Lying alone on her couch Betty wondered why? Of course Polly was always being swept off her feet by new people and new interests and so after ten days in camp would not be so fond of her, but it was odd that she cared nothing for her presence at their Council Fire to-night, since they had planned the whole ceremony together and were to play leading parts.
Partly to close out the moonlight, which was now shining faintly inside her tent, and partly to shut her ears to the voices and laughter of her friends, Betty turned over on her balsam pillow with her face to the tent side, and there covering up her head lay perfectly still, so still that she would not even put her handkerchief to her eyes, although for some reason or other they were uncomfortably moist.
Fifteen minutes passed and there was no noise of a returning footfall, but presently there was a faint, sweet odor in the lodge and Betty heard a low call such as a boy would make on a wild reed whistle.
She did not stir, so the sound was repeated more shrilly, and by and by a pair of hands forcibly pulled the blankets down from her face.
There stood Polly in her Indian costume with her intense love for the dramatic shining in her eager face and holding above Betty's head two perforated sticks, one painted blue to represent the sky, the other green to represent the earth, and both of them decorated in tiny feathers of birds and a pair of wing-like pendants.
"Betty," Polly asked quietly, "do you remember the names of these two Indian treasures and how hard we have worked to make them as like the originals as we could?"
"Of course, they are the calumets you are to use in the Council Fire ceremony to-night. They are pretty!" Betty conceded.
But Polly had dropped down by the side of her bed. "They have another name, Betty, which isn't calumets and you know it, and we were to use them at our Council Fire to-night. They are called 'pipes of peace' and I can't very well lead the party that is to bring them to camp and also the children who are to receive them."
A silence in the tent then followed, lasting several moments.
"Aren't you a little ashamed, Princess, thinking of the character of our ceremony this evening, not to be willing to be present? It is to be war and not peace then, isn't it?"
Betty laughed. "I only said I was tired," she argued faintly. "I am sure no one has the least reason for thinking I am angry if I happen to prefer to rest."

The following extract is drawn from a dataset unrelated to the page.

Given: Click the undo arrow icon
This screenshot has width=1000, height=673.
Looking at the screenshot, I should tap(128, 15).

Then Polly began to feel that her case was won. Very quietly she slipped over to a wooden dress-good's box covered with bright cretonne and, opening it, drew forth the ceremonial dress so recently finished by Esther, then she lighted two candles on either side the table underneath their small mirror. Betty's head-dress was there, a band of her favorite blue velvet ribbon with three white feathers crossed in front. Catching it up Polly waved it temptingly.
"Come on, Betty, and let me help you dress, everybody is waiting for us and there never was such a night!" But seeing that her friend still hesitated, added in a tone which was a question, not a reproach: "Don't you think, dear, that so long as you really originated our Camp Fire club and asked Miss McMurtry to be our guardian, it is rather a pity for you to make the first break? Isn't one of the Camp Fire ideas to learn to put the happiness of a good many people before our own personal desires?"

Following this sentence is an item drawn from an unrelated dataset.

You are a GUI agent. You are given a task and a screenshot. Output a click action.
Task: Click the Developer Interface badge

In a half minute Betty was out of bed with her Camp Fire dress nearly on. "If you are going to turn preacher and reform at this time of life, Polly O'Neill, then goodness knows what is to become of me! Once you were my partner in crime, but now--well, it is hard to think of you even yet as 'Saint Polly'!"
"And will be to the end, me darling," Polly agreed, dropping into her Irish brogue from sheer pleasure that her purpose was accomplished.
Five minutes later the two friends were hurrying forth toward a circular piece of ground some yards from their tent, which to-night the girls wished known as their "earth lodge." There the other Camp Fire members had already assembled with a great pile of wood in their midst waiting to be kindled.
In June the moon of the Camp Fire girls is known as the Rose Moon. But there were no roses blooming near their camping grounds at Sunrise Hill to-night and only the odor of the pines made the night air fragrant.
Betty went straight up to Miss McMurtry, however, and in her hand carried a small cluster of pink roses.
"I brought you these from our garden at home this afternoon; the house is closed, but our old gardener is miserable because no one is about to enjoy his flowers. Please wear them."
Then before the older woman could do more than murmur "Thank you," Betty had slipped away and taken her place in the circle of girls between Meg and Esther, not without noticing, however, that their guardian looked unusually well in a dress of plain white serge with her dark hair bound about her head like a coronet. Also she saw that Miss McMurtry's face had brightened, as she placed the flowers in her belt and felt that peace was restored between them even before the beginning of their ceremony of peace.
The little company had evidently been waiting for the appearance of Betty and Polly, for now Miss McMurtry stepped into the center of their group and there was instant silence. She looked slowly about at the ten faces gazing upon her with rapt attention and then sang in a low tone, and yet one that could be distinctly heard, this ancient Indian chant.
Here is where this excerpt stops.